IMHO, PRP is currently the gold standard if you intend to use an injectable therapy. The downside of PRP is that the horse needs to be on strict stall rest for 30-45 days, with minimal hand walking at first, increasing over time.
You can consider doing shockwave or therapeutic ultrasound in addition to the PRP as well.
My vet gave the analogy that PRP was like the framework of a house and stem cell was the filler. Not sure how helpful that is to the OP.
[QUOTE=joiedevie99;8119915]
IMHO, PRP is currently the gold standard if you intend to use an injectable therapy. The downside of PRP is that the horse needs to be on strict stall rest for 30-45 days, with minimal hand walking at first, increasing over time.
You can consider doing shockwave or therapeutic ultrasound in addition to the PRP as well.[/QUOTE]
At AAEP convention, at sessions on regenerative therapy this year, stem cells, were the consensus as the gold standard for soft tissue injuries. I have never heard longer than 5 days of strict stall rest after prp or stem cells. The OP would need to ask his or her vet about their protocol. Some preparations suspend the stem cells in prp. I think is the best of both worlds and isn’t more expensive.
That said, sdft’s have a long history of excellent healing without regenerative therapy, so I’m not convinced doing something is a must for all sdft lesions. If insurance is paying or money is not an issue, then by all means go for stem cells. Otherwise, prp is a good option too.
A controlled exercise program is the most important element of a good treatment plan for the sdft. I’d spend the money on two months of underwater treadmill before stems cells if this were my own horse.
Hi, thanks for the info. My horse has “severe tendon tears” so I am not sure if the stem cells are what is necessary for fibers to grow back or if PRP and rest is enough to make his legs healthy enough for galloping and jumping. I wanted to take him swimming but he wont go in the pool (looks too long to jump!!) so I plan to start with a treatment from the vet followed by a good rehab plan (maybe walking him in the sea in the future).
My story is also a bit complicated because last year the same horse cut his LF extensor tendon and although it healed very well, his pastern is very stiff - almost no flexibility when you pick up his hoof, so this is probably what ultimately created the last injury.
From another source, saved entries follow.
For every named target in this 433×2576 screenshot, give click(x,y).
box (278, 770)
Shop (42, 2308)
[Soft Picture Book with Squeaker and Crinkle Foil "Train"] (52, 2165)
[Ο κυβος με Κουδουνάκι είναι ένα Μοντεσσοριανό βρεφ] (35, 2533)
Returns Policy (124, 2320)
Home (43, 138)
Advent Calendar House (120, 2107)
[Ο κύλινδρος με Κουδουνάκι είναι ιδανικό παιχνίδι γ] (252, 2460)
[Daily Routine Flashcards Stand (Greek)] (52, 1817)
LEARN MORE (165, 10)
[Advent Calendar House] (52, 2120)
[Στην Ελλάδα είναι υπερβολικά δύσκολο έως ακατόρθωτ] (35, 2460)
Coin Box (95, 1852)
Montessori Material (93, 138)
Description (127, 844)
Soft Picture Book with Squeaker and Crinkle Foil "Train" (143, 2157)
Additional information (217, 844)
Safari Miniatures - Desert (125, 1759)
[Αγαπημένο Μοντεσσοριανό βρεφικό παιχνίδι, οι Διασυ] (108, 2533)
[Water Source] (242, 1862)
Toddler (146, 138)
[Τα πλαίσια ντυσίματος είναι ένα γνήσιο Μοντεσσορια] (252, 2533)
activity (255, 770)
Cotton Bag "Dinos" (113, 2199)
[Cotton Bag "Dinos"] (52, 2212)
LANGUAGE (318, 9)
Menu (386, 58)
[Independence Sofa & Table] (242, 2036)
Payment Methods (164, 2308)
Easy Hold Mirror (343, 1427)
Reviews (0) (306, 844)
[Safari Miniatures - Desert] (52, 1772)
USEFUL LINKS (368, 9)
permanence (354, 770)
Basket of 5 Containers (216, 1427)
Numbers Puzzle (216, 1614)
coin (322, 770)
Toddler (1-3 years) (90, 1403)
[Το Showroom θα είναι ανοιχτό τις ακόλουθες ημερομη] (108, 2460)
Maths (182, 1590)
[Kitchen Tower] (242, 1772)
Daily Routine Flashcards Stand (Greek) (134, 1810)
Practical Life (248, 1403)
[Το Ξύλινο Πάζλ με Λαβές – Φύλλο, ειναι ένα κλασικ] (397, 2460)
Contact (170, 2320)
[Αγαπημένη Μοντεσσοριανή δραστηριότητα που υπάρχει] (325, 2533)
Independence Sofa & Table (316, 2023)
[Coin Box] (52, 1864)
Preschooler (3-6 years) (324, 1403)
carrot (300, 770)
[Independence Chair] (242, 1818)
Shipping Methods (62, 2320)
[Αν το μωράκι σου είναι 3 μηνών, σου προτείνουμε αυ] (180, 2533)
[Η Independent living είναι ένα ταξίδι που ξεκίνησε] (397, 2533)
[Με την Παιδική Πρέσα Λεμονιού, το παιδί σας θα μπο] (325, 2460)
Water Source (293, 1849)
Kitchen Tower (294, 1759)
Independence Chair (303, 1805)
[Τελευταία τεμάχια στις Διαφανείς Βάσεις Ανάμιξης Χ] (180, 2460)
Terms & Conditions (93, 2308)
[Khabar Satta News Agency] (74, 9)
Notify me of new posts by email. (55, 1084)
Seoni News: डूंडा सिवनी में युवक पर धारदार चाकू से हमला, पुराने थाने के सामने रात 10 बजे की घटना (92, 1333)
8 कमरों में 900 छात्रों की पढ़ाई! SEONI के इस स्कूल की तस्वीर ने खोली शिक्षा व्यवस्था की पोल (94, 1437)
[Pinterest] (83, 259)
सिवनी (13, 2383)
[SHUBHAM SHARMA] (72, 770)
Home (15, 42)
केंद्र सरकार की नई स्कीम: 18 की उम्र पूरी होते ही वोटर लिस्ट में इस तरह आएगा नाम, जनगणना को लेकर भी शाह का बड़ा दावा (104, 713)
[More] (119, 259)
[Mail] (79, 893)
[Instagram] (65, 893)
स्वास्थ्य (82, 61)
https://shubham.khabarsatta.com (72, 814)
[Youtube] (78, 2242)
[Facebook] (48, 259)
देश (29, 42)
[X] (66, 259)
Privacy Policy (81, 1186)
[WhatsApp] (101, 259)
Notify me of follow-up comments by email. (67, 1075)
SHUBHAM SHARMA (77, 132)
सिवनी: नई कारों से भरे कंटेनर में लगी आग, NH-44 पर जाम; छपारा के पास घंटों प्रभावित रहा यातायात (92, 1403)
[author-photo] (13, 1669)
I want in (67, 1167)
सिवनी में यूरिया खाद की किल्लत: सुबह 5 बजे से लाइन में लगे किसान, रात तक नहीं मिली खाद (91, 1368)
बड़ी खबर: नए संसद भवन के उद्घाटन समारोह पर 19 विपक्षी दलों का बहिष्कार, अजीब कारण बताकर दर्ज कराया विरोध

This horse is too talented to give up hope but is PRP going to be enough to get him going again?
My horse sound like he had similar injury to yours. I did the PRP with him and a long slow rehab. If you want I could send you the rehab schedule my vet made for us. We’re now dealing with an annular ligament issue after he bolted on me but the tendon itself is 100%. After the PRP he went right back into his normal tack walk schedule so didn’t lose anything there. We had been back to jumping 3’ courses, starting our gallop sets again and he was quite happy maintaining a 6 day/week training schedule. So vets and specialists are a bit baffled by recent injury! But I think the PRP did a great job helping tendon heal and would recommend it for where it did get us.
Hi! I would be interested to see your rehab schedule - thank you And thanks for the info, I guess I wanted to hear that stem cell therapy is the way to go since in the end that is what my vet thinks is the way forward but other vets and owners with experience mostly say PRP is good or has the same results so I suppose I will stick to my gut feeling and try that method. If I were rich I would probably do both - start with stem cell help and then finish with the PRP - I just hope whatever I do that my horse will be ok in the end.